WHAT TO DO
Reproduce verbatim the lines of the records starting at the line containing "The image size is (1544, 1118)." and ending at the line containing "The image size is (416, 177).", with both of those lines included.
######
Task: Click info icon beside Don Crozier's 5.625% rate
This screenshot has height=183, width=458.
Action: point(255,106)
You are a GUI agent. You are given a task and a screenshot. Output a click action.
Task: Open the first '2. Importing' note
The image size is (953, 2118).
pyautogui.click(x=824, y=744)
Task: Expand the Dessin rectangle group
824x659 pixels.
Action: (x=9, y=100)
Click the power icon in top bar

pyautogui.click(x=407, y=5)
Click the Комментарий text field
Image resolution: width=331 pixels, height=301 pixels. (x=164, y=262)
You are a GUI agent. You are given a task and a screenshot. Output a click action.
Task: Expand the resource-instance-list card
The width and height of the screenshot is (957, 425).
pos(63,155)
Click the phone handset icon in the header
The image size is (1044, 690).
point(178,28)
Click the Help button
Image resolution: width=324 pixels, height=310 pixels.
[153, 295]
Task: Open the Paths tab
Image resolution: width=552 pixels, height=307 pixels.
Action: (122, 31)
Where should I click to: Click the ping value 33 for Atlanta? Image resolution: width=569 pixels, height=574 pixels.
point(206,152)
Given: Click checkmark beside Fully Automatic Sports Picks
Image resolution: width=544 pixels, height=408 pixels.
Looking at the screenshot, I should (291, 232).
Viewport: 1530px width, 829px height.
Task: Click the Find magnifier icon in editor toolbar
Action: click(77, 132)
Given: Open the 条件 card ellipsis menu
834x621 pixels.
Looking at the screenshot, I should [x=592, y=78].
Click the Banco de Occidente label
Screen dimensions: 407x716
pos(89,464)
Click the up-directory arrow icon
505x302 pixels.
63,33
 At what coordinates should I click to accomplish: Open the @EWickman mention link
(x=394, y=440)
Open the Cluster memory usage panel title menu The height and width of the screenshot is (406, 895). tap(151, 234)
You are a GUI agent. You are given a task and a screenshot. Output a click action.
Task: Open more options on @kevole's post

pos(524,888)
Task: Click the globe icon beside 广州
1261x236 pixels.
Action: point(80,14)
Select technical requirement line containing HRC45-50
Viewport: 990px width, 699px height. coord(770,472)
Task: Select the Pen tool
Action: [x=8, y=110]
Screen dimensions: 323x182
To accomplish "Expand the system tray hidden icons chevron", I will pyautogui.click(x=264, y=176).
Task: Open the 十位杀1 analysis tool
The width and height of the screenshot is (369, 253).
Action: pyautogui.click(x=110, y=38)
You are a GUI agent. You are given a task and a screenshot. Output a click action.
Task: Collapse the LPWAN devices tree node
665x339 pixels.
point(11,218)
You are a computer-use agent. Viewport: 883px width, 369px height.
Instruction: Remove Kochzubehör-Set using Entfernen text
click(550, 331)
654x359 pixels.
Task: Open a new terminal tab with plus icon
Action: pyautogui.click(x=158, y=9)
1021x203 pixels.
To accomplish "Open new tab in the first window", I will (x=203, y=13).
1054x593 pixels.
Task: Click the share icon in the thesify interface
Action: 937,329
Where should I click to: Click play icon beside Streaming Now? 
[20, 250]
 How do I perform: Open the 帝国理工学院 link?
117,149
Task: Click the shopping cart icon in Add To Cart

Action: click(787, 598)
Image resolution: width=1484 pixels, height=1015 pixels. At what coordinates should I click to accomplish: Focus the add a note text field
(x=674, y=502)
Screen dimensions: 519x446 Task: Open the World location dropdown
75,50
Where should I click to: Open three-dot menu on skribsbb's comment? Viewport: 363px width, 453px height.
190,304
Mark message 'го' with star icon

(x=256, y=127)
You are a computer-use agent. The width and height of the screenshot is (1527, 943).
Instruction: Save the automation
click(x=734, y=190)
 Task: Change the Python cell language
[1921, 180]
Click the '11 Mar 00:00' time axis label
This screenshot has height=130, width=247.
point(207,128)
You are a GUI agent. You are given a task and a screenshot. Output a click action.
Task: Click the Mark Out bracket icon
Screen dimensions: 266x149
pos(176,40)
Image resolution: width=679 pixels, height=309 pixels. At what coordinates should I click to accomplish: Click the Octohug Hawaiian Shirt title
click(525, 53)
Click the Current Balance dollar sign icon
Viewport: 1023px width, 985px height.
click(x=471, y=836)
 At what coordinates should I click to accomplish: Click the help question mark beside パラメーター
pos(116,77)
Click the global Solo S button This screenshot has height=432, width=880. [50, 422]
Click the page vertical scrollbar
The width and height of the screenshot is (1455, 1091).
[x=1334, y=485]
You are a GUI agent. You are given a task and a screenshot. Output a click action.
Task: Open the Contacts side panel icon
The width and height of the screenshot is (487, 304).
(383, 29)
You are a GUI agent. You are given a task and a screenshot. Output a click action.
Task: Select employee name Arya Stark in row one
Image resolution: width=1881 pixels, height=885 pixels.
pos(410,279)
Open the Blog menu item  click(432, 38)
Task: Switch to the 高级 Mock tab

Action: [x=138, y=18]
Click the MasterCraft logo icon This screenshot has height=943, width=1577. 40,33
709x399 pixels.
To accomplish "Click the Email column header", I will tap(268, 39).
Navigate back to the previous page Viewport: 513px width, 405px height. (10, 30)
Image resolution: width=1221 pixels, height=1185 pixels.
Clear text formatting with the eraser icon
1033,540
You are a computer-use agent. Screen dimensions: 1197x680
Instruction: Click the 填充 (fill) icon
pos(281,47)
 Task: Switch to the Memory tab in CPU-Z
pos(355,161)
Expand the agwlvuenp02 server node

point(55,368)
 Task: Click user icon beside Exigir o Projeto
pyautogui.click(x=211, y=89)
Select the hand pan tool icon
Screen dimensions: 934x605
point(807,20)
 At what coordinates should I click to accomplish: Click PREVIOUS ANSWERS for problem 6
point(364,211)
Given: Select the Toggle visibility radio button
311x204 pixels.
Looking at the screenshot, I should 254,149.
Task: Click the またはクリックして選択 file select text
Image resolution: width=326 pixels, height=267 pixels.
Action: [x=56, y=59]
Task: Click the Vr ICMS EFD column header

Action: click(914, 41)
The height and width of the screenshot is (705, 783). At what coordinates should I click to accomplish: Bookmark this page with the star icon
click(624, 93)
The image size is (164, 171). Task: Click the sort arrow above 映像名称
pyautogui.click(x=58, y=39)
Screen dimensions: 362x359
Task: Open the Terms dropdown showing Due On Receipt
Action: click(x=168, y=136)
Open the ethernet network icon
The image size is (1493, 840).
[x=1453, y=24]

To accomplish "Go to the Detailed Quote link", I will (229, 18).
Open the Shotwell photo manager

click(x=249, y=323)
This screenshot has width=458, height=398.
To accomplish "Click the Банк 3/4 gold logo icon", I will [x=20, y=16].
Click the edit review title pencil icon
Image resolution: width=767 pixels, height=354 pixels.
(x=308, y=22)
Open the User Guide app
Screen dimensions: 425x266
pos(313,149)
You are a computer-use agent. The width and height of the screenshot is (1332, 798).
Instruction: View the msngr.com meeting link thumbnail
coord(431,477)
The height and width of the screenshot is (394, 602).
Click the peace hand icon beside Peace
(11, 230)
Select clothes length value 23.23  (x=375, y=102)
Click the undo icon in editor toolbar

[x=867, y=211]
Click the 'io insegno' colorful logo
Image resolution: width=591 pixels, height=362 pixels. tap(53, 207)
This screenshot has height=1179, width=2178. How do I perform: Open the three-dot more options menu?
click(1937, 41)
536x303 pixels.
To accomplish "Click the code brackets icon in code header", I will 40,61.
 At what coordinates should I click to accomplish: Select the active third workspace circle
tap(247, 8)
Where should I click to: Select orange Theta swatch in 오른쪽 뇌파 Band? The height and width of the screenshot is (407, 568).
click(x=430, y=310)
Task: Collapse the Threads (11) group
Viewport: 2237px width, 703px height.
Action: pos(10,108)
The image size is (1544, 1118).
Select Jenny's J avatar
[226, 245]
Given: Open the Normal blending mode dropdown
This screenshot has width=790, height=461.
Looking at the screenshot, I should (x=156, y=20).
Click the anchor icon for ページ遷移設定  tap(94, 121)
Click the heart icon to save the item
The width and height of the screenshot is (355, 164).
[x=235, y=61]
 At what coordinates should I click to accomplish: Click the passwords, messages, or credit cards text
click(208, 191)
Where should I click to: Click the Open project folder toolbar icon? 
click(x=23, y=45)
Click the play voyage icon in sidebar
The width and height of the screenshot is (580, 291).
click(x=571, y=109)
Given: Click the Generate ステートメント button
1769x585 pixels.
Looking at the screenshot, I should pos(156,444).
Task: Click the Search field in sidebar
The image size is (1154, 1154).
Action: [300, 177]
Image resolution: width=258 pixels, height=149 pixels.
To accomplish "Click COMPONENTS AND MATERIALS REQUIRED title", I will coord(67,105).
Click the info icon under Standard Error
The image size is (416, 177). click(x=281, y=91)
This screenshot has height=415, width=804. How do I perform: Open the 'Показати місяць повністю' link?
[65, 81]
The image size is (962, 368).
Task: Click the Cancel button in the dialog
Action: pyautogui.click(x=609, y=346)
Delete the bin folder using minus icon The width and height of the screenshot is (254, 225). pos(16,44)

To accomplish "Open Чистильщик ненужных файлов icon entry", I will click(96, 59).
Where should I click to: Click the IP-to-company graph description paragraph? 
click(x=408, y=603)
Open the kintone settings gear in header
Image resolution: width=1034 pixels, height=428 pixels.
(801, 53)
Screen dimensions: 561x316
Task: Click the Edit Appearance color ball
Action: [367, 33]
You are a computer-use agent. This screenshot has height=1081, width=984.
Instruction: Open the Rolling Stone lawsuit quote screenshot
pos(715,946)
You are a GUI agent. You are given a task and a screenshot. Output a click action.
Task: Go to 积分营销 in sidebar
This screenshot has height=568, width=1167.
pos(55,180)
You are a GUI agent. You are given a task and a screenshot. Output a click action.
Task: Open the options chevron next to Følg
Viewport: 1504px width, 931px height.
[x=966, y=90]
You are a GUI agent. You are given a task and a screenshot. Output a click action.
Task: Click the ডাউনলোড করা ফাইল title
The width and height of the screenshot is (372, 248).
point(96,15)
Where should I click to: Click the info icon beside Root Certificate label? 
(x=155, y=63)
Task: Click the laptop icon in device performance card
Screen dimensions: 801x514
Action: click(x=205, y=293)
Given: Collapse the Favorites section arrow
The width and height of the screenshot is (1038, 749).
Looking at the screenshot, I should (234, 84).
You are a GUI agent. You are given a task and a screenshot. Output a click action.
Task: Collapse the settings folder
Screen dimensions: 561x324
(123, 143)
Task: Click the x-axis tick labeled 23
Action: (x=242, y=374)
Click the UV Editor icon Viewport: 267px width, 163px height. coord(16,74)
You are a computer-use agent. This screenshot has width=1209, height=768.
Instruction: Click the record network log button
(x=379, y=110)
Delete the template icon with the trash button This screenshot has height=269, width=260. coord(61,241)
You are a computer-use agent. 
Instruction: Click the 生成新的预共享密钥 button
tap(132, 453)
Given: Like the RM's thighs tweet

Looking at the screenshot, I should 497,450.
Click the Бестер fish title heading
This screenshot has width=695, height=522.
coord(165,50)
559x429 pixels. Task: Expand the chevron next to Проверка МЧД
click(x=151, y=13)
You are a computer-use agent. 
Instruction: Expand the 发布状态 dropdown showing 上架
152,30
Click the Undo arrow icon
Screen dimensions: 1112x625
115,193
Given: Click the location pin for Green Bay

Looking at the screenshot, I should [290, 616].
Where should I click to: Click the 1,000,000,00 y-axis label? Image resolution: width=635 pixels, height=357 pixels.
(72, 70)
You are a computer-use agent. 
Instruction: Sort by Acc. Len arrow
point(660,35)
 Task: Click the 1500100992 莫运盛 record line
######
RESPONSE TO THIS TASK
The image size is (1544, 1118).
Select Jenny's J avatar
[226, 245]
Given: Open the Normal blending mode dropdown
This screenshot has width=790, height=461.
Looking at the screenshot, I should (x=156, y=20).
Click the anchor icon for ページ遷移設定  tap(94, 121)
Click the heart icon to save the item
The width and height of the screenshot is (355, 164).
[x=235, y=61]
 At what coordinates should I click to accomplish: Click the passwords, messages, or credit cards text
click(208, 191)
Where should I click to: Click the Open project folder toolbar icon? 
click(x=23, y=45)
Click the play voyage icon in sidebar
The width and height of the screenshot is (580, 291).
click(x=571, y=109)
Given: Click the Generate ステートメント button
1769x585 pixels.
Looking at the screenshot, I should pos(156,444).
Task: Click the Search field in sidebar
The image size is (1154, 1154).
Action: [300, 177]
Image resolution: width=258 pixels, height=149 pixels.
To accomplish "Click COMPONENTS AND MATERIALS REQUIRED title", I will coord(67,105).
Click the info icon under Standard Error
The image size is (416, 177). click(x=281, y=91)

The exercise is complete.